Chapter 14 Summary and Analysis
Milkman returns to Susan Byrd’s house, hopeful that she can further enlighten him about his family history after he has decoded the children’s song about Solomon. Susan fills in the gaps about Sing and Jake’s relationship and tells Milkman Jake was one of Solomon’s (or Shalimar’s) children; the names are synonymous. Susan also tells Milkman about the tale of the flying African: according to the legend, before witnesses Solomon flew off “like a bird” back to Africa to escape slavery, leaving his grieving wife Ryna and 21 sons behind, although he had tried to take Jake, his youngest, with him.
Chapter 14 features a conversation between Susan Byrd and Milkman which helps to assemble the final pieces of the Dead family puzzle.
Of the greatest significance in the chapter is Milkman’s revelation that his paternal great-grandfather Solomon could fly and that the town of Shalimar is the very home his family originated from. Unbeknownst to him, Milkman has been in the town of his origins the entire time he has been unraveling the mystery behind his family name and history.

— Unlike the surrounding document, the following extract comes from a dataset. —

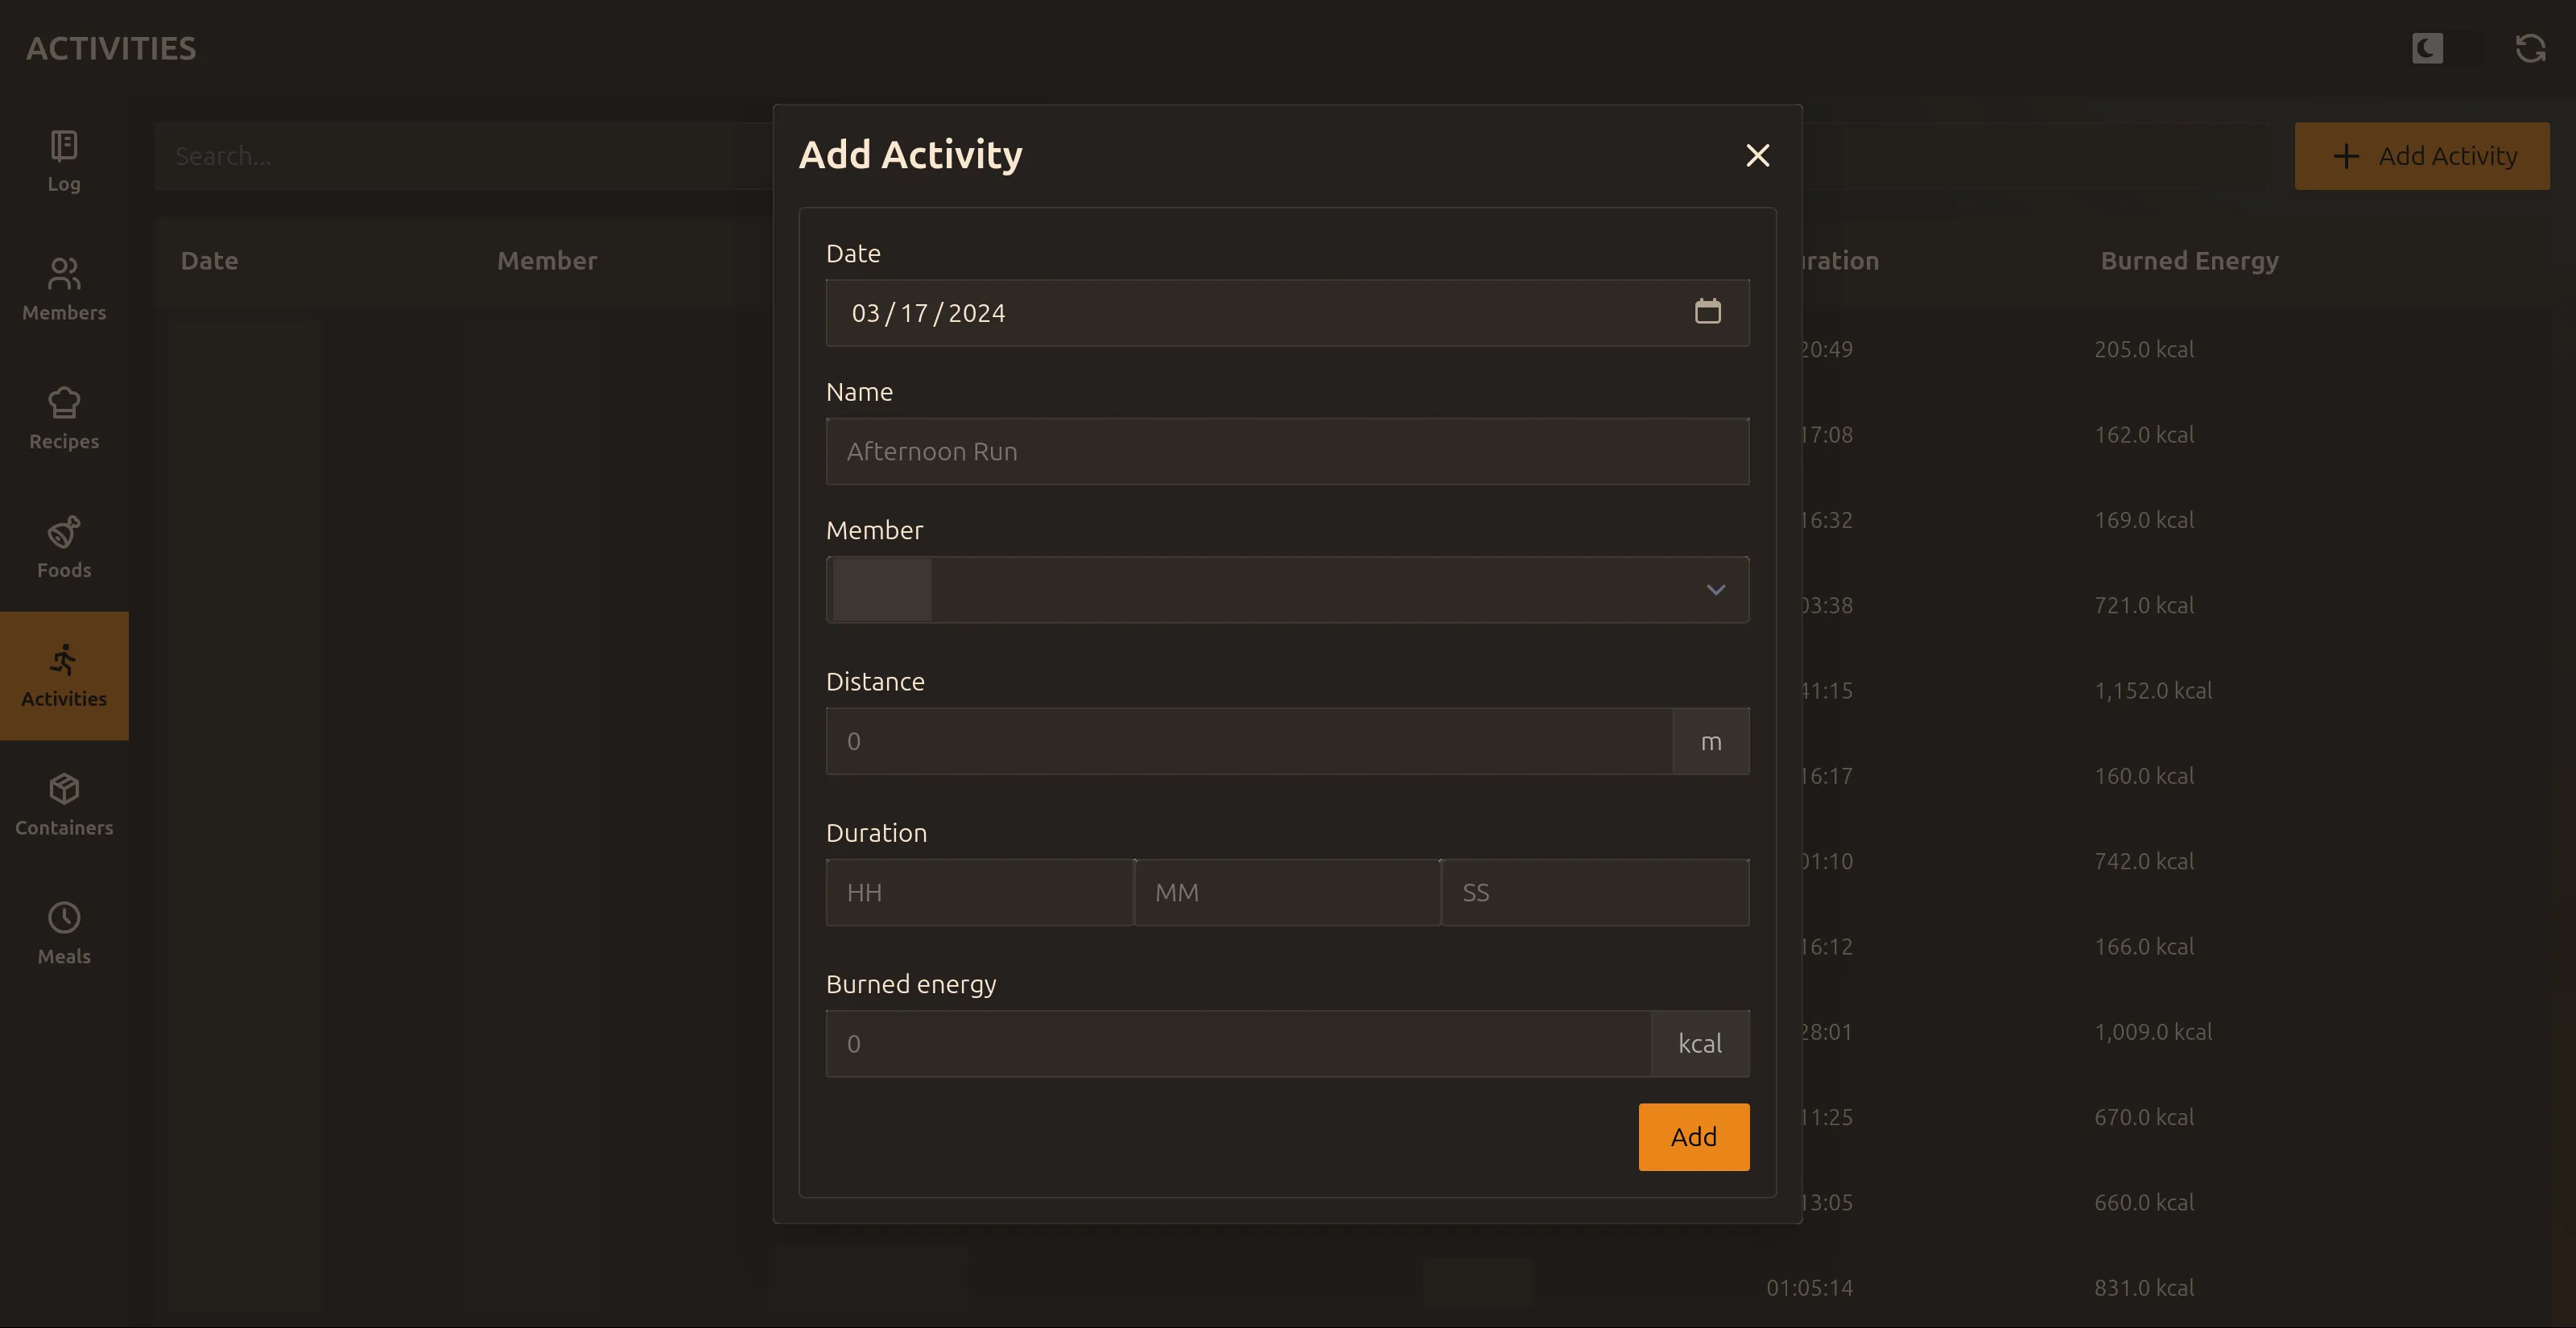The height and width of the screenshot is (1328, 2576).
Task: Open the date picker calendar icon
Action: click(1708, 311)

The flying motif that has structured the novel reaches its near-conclusion. For Milkman, flight, which had been a possibility before the age of four, has again become a possibility. If Macon Dead I can appear as a ghost and Pilate can have no navel, then flight, too, can be a reality.
Milkman’s first revelation was his discovery of his “authentic” self, while he was only “breath” and “thoughts” in the darkness of the hunting grounds near Solomon’s Leap and Ryna’s Gulch. His identity, however, lacked wholeness and a sense of completion without the knowledge of his family name and the place of their origin. Now with these two mysteries solved and the knowledge that Solomon was a flying African, Milkman cannot wait to return to Michigan to bring the message home.